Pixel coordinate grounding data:
■ ■ ■ ■ ■ ■ ■
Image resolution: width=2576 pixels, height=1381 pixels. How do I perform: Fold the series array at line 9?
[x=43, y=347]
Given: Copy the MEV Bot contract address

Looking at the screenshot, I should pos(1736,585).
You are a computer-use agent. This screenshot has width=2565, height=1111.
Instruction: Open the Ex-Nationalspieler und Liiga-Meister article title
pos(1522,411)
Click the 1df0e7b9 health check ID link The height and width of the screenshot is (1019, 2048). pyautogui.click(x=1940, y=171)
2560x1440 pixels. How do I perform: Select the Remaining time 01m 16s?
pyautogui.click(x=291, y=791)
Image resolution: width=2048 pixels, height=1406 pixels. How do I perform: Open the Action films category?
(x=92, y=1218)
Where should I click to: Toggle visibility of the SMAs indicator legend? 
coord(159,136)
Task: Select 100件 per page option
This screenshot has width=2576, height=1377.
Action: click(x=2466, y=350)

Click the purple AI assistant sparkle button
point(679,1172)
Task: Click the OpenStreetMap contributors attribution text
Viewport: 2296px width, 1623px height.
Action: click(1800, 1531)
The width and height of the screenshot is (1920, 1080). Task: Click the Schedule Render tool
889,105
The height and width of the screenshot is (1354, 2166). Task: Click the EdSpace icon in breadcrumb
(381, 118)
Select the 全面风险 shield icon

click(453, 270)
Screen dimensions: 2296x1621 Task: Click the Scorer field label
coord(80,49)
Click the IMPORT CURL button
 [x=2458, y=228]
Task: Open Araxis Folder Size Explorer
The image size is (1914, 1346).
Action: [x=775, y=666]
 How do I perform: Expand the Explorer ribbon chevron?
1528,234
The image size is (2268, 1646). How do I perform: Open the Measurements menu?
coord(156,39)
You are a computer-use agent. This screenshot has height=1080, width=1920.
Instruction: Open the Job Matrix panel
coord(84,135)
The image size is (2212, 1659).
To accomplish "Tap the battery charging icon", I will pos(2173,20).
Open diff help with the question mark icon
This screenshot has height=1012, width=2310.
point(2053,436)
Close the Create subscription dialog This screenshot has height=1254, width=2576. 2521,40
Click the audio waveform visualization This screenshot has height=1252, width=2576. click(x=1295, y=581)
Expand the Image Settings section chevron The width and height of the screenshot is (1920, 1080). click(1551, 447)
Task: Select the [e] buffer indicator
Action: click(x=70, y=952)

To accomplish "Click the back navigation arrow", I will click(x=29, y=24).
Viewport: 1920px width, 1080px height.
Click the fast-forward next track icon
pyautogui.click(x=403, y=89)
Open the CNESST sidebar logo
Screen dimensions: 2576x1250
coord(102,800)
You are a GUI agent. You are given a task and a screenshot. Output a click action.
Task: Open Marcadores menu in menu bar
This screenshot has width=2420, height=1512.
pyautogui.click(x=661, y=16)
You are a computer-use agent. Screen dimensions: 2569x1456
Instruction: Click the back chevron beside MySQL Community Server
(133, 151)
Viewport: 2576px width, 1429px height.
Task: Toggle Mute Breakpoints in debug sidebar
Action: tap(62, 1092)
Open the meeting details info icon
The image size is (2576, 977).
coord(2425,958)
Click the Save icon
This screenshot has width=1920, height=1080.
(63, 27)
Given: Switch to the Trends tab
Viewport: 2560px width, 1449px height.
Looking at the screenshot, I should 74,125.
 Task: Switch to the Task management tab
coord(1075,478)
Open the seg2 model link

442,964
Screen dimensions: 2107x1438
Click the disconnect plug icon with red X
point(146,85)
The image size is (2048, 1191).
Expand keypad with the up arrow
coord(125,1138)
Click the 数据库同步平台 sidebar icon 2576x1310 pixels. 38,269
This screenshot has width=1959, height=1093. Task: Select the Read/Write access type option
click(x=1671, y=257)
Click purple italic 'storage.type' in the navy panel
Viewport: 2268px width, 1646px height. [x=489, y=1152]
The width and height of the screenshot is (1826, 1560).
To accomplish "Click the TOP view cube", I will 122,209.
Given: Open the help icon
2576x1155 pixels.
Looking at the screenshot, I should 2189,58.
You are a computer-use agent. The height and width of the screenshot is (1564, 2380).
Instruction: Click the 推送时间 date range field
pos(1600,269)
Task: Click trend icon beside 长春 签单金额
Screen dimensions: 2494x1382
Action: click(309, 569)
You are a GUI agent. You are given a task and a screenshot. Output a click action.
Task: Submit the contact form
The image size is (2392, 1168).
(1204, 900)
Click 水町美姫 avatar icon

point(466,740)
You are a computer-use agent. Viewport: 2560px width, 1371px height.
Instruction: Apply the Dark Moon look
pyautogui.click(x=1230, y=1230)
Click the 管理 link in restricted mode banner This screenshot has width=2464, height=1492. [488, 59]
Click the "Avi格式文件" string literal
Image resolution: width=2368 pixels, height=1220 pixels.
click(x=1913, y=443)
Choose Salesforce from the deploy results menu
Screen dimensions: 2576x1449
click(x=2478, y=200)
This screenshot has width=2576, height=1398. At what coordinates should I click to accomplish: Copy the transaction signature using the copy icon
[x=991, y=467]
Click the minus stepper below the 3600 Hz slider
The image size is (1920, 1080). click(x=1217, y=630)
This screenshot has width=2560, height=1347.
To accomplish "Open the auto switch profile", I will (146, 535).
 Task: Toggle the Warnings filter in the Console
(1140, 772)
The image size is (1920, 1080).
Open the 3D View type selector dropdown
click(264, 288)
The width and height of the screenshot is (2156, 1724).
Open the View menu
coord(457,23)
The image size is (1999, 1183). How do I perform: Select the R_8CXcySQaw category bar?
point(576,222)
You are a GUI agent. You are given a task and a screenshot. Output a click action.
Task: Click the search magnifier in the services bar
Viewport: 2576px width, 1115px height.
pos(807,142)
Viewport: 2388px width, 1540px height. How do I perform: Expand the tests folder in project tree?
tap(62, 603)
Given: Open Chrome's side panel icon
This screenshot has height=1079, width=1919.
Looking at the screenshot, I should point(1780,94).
■ ■ ■ ■ ■ ■ ■
Task brief: Among the lines above, which ones include the word "help"? Copy them.

Result of the exercise:
Open diff help with the question mark icon
Given: Open the help icon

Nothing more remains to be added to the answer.